Samstag, 16. September 2006
Der Berg wächst: Immer mehr Gammelfleisch
Die Bundesvereinigung der deutschen Ernährungswirtschaft geht davon aus, dass die bisher entdeckten 1.500 Tonnen Gammelfleisch "erst die Spitzes des Eisberges" sind. Der Vorsitzende der Vereinigung, Jürgen Abraham, sagte der "Hamburger Morgenpost": "Wir müssen mit der zehnfachen Menge rechnen".
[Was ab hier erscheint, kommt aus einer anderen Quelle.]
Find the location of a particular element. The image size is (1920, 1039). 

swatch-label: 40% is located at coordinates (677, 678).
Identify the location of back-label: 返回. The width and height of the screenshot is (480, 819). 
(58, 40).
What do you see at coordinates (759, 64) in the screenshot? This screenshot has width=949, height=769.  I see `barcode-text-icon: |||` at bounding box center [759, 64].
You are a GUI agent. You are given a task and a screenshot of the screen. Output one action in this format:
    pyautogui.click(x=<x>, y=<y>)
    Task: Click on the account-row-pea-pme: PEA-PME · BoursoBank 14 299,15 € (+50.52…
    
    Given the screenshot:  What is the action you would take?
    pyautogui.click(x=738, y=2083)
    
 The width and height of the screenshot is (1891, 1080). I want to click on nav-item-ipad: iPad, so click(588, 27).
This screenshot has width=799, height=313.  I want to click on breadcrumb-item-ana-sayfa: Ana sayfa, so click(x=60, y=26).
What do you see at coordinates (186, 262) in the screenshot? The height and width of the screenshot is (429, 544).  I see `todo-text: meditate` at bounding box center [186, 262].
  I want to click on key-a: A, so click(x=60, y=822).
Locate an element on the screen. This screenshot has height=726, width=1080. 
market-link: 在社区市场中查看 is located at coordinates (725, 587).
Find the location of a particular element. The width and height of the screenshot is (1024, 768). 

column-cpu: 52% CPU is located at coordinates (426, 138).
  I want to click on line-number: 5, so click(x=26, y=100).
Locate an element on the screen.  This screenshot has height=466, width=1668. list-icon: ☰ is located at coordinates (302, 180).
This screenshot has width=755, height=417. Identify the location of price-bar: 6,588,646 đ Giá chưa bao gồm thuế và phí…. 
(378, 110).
Abraham kritisierte die staatliche Lebensmittelkontrolle: "Der Staat verletzt hier seine Aufsichtspflicht" und verweigere die notwendige Kontrolle der Warenströme. Die Zahl der 2.500 Lebensmittelkontrolleure müsse verdoppelt werden.
Bundesverbraucherminister Horst Seehofer (CSU) hat die Bundesländer aufgefordert, die Lebensmittelkontrollen weiter zu verschärfen und auch den Strafrahmen auszuschöpfen. "Der Strafrahmen ist hervorragend. Doch Haftbefehle und Betriebsschließungen müssen auch angewandt werden", sagte er der "Augsburger Allgemeinen". Seehofer sprach sich erneut für eine öffentliche Namensnennung von Unternehmen aus, in denen Gammelfleisch gefunden wird. Zwar werde nun genauer kontrolliert, doch dies dürfe kein Strohfeuer sein. Lebensmittelverstöße würden vielfach noch als Bagatelldelikte behandelt.